# [Texto de origem]
····················

Nas histórias em quadrinhos que eu lia nos anos 1970, havia uma em que o Davy Crockett mostrava como usar uma faca Bowie com crueza e habilidade. Muitos anos depois, li que um músico inglês trocara de nome para Bowie para diferenciar-se de um cantor dos Monkeys. Conheci a lâmina que lhe deu nome antes dele.


Em 1983, todos nós que aspirávamos ao Olimpo do jornalismo musical ficamos frente a um dilema: como julgar o totem maior daquela geração, Pepe Escobar, face à revelação de que ele tinha plagiado um texto da Rolling Stone em sua crítica de Let’s Dance, de David Bowie? Crucificar ou relativizar? Uma geração morria ali, outra nascia.


Todos têm necessidade de externar consternação e até disputam primazia de pesar quando a estrela guia morre. Eu gostaria apenas de registrar o quão ordinária e eventual foi minha dependência da gravidade de Ziggy Stardust, e ainda assim o quanto foi grandiosa.

····················

[Dados sobre a localização de alvos visíveis]
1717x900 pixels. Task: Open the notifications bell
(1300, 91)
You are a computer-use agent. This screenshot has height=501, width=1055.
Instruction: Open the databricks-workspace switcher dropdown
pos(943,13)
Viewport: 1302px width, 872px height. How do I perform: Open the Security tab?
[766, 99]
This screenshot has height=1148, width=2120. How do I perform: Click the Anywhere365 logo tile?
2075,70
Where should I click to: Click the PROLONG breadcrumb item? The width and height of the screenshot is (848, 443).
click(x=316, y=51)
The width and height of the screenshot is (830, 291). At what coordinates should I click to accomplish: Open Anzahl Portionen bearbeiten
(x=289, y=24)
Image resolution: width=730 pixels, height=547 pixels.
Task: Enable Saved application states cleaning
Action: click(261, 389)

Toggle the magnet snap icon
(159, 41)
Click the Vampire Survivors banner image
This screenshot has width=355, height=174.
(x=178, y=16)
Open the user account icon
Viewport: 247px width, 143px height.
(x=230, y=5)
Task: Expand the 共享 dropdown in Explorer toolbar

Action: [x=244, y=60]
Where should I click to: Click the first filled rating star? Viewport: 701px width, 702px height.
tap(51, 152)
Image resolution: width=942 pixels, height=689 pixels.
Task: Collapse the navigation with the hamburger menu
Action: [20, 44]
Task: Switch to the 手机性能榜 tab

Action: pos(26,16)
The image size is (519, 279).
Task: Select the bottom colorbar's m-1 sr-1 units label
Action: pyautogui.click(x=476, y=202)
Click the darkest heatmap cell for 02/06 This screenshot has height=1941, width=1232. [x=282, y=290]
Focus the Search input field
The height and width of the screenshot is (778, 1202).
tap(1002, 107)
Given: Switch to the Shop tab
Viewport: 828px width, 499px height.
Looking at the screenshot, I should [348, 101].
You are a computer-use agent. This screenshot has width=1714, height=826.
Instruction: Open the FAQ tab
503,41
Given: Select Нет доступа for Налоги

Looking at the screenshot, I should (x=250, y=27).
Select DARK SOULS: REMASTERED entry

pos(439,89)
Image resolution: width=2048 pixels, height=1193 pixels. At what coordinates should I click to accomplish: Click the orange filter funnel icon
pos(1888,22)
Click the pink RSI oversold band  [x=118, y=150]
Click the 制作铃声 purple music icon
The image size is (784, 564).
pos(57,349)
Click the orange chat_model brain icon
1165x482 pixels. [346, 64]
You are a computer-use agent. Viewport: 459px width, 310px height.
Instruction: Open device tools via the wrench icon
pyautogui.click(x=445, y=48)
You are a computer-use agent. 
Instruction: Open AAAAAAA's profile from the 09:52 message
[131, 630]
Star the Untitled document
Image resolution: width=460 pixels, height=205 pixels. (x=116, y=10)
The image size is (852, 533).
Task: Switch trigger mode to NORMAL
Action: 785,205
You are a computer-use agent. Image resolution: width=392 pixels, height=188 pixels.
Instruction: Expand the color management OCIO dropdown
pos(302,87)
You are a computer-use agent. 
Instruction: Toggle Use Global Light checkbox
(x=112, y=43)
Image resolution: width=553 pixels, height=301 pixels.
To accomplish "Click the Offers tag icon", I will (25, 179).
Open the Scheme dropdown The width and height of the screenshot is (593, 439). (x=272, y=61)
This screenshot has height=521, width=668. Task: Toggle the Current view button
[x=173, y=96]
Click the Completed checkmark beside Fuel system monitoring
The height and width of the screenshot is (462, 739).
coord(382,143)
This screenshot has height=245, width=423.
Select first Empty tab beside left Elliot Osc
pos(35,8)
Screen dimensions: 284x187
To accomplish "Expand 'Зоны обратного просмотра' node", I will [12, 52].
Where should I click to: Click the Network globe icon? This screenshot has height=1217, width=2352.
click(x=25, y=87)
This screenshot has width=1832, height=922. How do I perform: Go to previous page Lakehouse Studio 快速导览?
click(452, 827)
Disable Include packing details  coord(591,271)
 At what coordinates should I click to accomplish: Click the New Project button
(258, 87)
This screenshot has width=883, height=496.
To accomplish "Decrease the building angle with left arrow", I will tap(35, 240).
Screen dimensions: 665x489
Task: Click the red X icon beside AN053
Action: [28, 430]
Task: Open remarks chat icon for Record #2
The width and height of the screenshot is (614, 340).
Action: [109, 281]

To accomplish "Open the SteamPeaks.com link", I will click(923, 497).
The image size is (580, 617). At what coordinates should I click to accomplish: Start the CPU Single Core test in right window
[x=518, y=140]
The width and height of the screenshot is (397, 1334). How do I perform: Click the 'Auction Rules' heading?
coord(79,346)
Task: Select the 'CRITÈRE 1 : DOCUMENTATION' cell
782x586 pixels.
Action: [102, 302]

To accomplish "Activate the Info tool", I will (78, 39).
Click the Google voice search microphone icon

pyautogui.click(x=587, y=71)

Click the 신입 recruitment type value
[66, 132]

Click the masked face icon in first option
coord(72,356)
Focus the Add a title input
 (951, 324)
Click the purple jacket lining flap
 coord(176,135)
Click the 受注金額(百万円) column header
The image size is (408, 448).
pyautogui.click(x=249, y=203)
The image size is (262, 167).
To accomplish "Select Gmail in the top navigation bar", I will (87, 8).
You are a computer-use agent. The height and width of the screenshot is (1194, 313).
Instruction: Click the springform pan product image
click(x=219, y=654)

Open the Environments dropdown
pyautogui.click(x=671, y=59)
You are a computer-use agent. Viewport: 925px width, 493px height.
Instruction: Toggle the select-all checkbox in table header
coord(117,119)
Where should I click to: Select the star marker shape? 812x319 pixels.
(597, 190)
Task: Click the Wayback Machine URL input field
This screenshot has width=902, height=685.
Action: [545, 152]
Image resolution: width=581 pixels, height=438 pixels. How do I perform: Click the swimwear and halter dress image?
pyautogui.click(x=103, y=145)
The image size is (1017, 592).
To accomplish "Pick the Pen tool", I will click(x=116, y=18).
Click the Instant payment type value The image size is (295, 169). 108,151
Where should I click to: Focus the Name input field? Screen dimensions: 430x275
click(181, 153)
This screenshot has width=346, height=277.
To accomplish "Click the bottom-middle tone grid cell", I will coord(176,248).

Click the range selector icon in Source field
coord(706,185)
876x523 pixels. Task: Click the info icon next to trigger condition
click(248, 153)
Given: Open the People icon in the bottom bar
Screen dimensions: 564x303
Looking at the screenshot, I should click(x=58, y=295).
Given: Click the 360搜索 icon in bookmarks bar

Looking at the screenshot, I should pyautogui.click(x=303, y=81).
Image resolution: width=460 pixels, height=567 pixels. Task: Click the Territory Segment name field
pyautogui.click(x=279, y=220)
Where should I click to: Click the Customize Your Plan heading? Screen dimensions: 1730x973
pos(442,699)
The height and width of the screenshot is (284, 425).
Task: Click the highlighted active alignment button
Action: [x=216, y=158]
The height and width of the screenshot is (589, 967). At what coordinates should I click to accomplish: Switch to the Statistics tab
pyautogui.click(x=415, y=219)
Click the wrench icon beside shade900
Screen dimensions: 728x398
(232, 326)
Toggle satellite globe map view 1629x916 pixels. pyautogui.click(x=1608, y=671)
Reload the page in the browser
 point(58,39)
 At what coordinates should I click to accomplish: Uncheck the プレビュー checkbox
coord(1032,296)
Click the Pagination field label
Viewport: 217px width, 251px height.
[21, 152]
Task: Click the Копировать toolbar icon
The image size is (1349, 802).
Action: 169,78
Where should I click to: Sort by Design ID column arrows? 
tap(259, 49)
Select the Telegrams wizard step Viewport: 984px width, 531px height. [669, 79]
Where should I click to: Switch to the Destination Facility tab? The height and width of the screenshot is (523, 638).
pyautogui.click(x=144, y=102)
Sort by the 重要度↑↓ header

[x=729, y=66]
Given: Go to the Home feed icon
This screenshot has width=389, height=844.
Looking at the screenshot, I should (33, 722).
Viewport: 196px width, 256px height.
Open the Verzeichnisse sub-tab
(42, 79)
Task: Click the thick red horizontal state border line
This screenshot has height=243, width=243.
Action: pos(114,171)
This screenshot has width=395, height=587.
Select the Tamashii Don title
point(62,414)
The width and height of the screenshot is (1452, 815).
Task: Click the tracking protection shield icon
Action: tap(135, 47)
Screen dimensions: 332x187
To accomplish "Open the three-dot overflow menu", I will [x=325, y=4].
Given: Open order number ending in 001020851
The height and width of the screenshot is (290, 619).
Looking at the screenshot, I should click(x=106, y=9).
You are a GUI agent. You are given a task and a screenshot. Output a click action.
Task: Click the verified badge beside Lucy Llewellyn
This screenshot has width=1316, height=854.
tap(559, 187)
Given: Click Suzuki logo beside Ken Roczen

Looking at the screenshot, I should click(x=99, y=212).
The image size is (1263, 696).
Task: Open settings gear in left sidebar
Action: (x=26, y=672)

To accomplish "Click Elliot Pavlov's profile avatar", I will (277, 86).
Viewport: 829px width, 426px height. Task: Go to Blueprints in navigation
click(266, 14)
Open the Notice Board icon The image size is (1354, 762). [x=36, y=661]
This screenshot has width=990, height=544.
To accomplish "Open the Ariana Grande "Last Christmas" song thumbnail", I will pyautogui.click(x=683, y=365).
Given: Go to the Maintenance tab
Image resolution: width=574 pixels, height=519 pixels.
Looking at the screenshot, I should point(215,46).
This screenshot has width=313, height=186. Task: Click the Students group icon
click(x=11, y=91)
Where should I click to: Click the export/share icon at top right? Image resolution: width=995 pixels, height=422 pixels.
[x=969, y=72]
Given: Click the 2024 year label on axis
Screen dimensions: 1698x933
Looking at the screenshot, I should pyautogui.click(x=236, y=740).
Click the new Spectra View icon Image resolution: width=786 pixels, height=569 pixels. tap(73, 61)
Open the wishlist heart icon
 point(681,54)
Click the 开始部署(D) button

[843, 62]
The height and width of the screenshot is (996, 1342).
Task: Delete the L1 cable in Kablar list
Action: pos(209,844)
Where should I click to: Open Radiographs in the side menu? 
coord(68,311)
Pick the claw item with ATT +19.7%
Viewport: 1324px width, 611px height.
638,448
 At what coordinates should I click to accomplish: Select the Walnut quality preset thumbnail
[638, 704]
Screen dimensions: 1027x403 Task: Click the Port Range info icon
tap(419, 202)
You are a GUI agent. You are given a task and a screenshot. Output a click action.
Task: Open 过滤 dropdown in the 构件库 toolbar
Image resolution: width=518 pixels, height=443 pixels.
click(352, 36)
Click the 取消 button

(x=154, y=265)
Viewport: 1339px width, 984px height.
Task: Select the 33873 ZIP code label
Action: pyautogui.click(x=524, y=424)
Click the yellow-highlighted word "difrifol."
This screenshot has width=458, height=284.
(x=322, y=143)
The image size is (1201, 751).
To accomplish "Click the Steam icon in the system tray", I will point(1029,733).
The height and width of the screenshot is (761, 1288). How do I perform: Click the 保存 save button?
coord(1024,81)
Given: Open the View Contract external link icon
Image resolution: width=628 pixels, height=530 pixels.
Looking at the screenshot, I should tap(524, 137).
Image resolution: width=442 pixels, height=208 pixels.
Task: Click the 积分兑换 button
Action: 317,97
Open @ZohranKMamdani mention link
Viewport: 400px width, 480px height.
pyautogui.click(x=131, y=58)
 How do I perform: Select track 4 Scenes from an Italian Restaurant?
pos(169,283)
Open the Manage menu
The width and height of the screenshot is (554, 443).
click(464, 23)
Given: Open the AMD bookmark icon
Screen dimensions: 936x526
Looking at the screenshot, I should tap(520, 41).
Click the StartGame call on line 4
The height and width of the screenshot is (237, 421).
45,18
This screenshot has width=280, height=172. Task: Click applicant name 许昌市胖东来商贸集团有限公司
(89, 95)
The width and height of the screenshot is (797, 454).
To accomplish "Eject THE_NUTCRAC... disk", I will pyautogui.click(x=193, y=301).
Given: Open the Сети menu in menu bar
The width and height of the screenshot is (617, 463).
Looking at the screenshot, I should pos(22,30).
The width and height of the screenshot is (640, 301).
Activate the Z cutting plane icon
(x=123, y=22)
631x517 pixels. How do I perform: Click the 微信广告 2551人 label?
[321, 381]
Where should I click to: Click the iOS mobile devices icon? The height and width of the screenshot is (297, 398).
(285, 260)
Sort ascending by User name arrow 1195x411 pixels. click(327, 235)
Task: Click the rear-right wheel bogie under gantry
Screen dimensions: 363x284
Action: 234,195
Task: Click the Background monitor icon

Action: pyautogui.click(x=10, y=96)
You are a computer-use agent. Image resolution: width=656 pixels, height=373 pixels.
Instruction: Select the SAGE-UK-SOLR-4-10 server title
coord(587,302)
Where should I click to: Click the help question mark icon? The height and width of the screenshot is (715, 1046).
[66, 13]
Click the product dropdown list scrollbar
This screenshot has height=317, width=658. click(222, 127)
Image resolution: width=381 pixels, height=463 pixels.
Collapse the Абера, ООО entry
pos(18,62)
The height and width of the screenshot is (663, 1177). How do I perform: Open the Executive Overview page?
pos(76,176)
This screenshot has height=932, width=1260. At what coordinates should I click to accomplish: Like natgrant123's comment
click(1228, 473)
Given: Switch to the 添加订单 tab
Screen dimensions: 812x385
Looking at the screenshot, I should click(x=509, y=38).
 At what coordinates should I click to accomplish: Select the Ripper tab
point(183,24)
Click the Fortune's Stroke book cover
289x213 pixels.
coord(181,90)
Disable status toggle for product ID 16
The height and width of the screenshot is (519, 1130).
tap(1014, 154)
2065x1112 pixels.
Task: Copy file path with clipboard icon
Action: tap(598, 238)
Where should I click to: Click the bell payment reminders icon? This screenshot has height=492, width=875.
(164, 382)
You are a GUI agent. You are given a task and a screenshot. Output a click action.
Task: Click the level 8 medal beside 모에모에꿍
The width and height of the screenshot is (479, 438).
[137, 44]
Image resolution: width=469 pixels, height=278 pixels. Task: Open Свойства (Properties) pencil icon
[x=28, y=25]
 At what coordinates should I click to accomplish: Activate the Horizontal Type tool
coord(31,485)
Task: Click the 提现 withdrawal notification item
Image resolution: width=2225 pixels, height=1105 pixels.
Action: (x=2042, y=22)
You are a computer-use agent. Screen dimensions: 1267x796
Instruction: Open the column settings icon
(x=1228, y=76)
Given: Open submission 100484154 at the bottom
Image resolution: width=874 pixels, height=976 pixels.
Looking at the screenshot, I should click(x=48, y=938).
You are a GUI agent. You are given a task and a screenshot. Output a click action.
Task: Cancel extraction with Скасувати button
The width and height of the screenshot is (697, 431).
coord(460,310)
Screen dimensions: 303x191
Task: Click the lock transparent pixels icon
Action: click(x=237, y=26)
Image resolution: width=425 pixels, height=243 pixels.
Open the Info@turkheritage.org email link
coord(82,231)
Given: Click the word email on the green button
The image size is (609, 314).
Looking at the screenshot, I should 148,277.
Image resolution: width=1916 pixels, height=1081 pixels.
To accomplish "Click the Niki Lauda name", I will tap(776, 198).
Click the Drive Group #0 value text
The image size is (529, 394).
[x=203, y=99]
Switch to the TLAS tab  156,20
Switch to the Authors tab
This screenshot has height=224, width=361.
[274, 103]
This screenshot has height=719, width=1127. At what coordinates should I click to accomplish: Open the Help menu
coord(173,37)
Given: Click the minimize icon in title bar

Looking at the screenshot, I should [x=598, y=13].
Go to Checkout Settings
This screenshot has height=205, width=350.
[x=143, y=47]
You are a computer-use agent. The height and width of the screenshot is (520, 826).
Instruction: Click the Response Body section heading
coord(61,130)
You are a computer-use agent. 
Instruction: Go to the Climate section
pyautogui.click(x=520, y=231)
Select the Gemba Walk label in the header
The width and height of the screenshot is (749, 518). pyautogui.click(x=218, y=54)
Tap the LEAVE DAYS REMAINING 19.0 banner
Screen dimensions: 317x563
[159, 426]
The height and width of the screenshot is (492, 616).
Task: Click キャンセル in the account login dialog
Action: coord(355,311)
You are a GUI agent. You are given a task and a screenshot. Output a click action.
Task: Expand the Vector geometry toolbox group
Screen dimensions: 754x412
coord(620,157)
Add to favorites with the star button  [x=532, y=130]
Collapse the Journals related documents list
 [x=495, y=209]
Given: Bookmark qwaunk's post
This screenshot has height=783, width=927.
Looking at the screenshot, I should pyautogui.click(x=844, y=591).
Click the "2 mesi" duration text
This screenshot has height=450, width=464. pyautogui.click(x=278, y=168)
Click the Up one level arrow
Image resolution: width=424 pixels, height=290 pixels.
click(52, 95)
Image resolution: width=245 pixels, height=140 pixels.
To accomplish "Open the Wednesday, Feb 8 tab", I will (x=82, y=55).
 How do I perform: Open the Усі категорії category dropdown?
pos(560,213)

····················

# [O que se pede]
1. O texto sobre David Bowie confirma cada uma das afirmações a seguir? Responda sim ou não para cada uma, citando literalmente as palavras do texto que decidem a resposta: (a) Quem escreve conheceu a faca Bowie antes de conhecer o músico. (b) Pepe Escobar plagiou um texto da revista Time em sua crítica de Let's Dance. (c) O músico inglês trocou de nome para se diferenciar de um cantor dos Monkeys.
2. Escreva a continuação do texto sobre David Bowie, começando logo depois da última frase dele.
As linhas não são necessárias aqui.

# [Resultados esperados]
1.
(a) Sim: "Conheci a lâmina que lhe deu nome antes dele."
(b) Não: "ele tinha plagiado um texto da Rolling Stone em sua crítica de Let’s Dance, de David Bowie"
(c) Sim: "um músico inglês trocara de nome para Bowie para diferenciar-se de um cantor dos Monkeys"

2.
5 comentários:

Anônimo disse...

Lindo, adorei! Poderia ser a primeira coluna que a gente vai se acabar de vender, né? Juliana Resende

el pájaro que come piedra disse...

Juliana! Vamos à próxima, essa é pessoal demais!

Renata Cabrera disse...
Este comentário foi removido pelo autor.
Renata Cabrera disse...

Que texto agradável. Belas impressões!

flanaro disse...

1990. ...antigo palmeiras...e ate hoje sinto falta...dele tocar modern love no dia 2...quando fui...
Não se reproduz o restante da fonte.